そして『鬼武者Soul』は、シリーズのキャラクターを使った戦国シミュレーションRPGとして展開されたオンライン作品。プレイヤー自身が戦国大名となり、国を発展させたり武将を育成したり、ほかのプレイヤーと合戦したりと、本編の『鬼武者』とは大きく異なるゲームシステムが採用されていた。
いずれも『鬼武者』というIPを違ったジャンルへ広げた作品ではあるものの、「『Way of the Sword』の前に何を遊べばいい?」という観点では、ここまで追いかける必要はない。シリーズの歴史そのものに興味が出てきたら、こうした派生作品も存在したことを覚えておく程度で十分だろう。
結局、『鬼武者』はどれから遊べばいい?
ここまで紹介してきた内容を踏まえると、選び方はそれほど難しくない。
『鬼武者 Way of the Sword』が気になってシリーズを知ったのであれば、そのまま『Way of the Sword』から始めて問題ない。
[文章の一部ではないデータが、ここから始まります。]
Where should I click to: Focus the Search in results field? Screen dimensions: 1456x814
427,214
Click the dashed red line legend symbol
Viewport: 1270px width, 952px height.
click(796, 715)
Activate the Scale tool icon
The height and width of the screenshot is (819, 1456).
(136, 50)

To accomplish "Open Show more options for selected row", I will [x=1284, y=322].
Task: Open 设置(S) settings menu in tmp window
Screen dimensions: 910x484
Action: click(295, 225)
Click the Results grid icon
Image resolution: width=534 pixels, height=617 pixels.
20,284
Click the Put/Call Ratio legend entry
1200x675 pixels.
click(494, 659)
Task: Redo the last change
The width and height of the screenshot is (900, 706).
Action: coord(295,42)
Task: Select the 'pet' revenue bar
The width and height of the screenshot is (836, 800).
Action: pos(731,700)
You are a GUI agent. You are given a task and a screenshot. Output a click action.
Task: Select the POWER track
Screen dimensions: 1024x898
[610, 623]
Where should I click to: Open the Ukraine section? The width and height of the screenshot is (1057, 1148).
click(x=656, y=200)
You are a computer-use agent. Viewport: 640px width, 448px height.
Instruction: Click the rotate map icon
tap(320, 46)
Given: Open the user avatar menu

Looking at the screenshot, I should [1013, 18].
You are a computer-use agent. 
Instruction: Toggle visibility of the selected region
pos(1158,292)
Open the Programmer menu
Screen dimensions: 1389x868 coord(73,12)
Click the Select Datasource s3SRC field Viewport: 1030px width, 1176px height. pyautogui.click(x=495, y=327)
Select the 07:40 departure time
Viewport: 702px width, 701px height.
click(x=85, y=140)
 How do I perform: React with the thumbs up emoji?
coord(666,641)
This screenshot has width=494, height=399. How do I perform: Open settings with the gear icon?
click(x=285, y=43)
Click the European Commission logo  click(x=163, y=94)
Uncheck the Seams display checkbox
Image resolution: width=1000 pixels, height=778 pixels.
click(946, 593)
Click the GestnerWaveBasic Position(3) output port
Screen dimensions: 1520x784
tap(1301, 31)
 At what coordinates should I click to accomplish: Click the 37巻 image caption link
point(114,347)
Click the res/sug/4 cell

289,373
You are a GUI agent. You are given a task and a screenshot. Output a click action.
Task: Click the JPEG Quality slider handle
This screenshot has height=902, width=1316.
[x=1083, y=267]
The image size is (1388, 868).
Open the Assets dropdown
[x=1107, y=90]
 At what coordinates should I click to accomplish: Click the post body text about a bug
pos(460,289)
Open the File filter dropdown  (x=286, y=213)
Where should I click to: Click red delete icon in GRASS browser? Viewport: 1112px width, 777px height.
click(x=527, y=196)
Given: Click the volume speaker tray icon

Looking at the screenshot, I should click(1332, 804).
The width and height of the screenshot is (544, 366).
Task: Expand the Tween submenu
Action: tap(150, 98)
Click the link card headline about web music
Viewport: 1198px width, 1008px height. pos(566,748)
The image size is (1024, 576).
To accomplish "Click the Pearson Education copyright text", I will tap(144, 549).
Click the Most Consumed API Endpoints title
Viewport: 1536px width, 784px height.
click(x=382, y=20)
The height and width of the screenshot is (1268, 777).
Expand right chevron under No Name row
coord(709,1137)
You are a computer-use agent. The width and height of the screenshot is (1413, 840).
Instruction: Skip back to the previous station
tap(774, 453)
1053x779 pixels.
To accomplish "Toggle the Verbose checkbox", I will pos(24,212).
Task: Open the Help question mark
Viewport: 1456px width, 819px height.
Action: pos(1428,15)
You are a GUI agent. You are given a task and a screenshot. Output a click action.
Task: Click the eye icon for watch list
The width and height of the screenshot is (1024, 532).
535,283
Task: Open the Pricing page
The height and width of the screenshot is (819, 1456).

過去作とは直接つながらない新しい世界観なので、予習なしでも遊べる。一方、「せっかくだから昔の鬼武者も知りたい」という人には、リマスター版の初代『鬼武者』から始めるのがおすすめだ。初代から『2』までは現在でも遊びやすく、シリーズを象徴する鬼の篭手や幻魔、一閃、“バッサリ感”といった要素がどこから始まったのかも分かる。
過去シリーズの物語そのものを追いたいなら、『鬼武者』→『鬼武者2』→『鬼武者3』→『新 鬼武者 DAWN OF DREAMS』の発売順が基本となる。
20年ぶりの新作が出るからといって、20年以上前のゲームをすべて予習する必要はない。新作から入るのもよし、リマスターされた初代からシリーズの歴史を辿るのもよし。『Way of the Sword』の登場によって、2026年はいまから『鬼武者』を始めるにはちょうどいいタイミングになったと言えそうだ。